§ **Exercise brief**
Gather each line of the records where "width" appears.

§ **Material for this exercise**
++++++++
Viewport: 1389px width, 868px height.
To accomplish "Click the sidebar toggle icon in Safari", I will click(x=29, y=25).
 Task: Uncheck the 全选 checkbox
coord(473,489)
++++++++
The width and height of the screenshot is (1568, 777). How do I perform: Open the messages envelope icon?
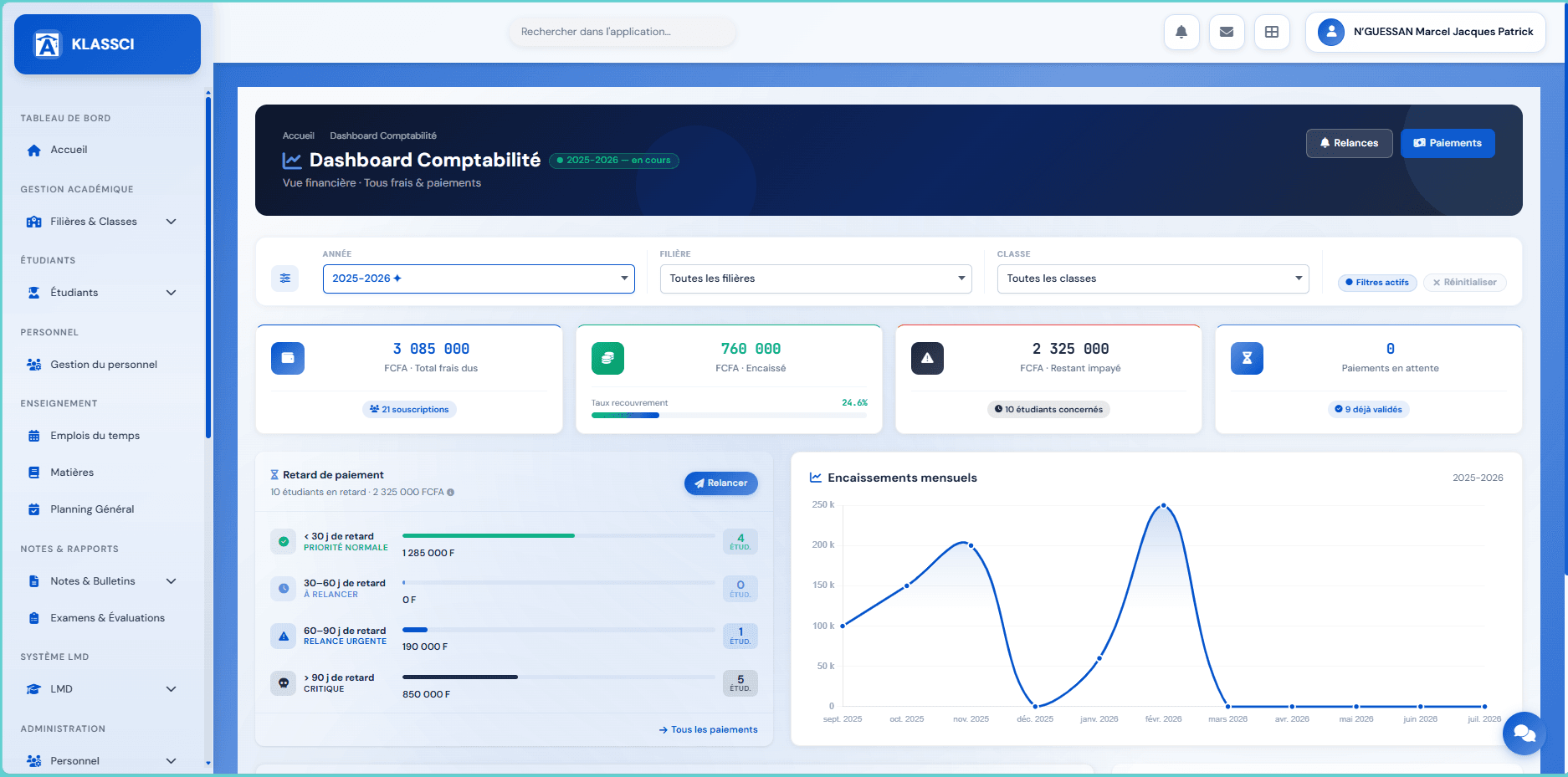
++++++++
§ **Answer**
Viewport: 1389px width, 868px height.
The width and height of the screenshot is (1568, 777). How do I perform: Open the messages envelope icon?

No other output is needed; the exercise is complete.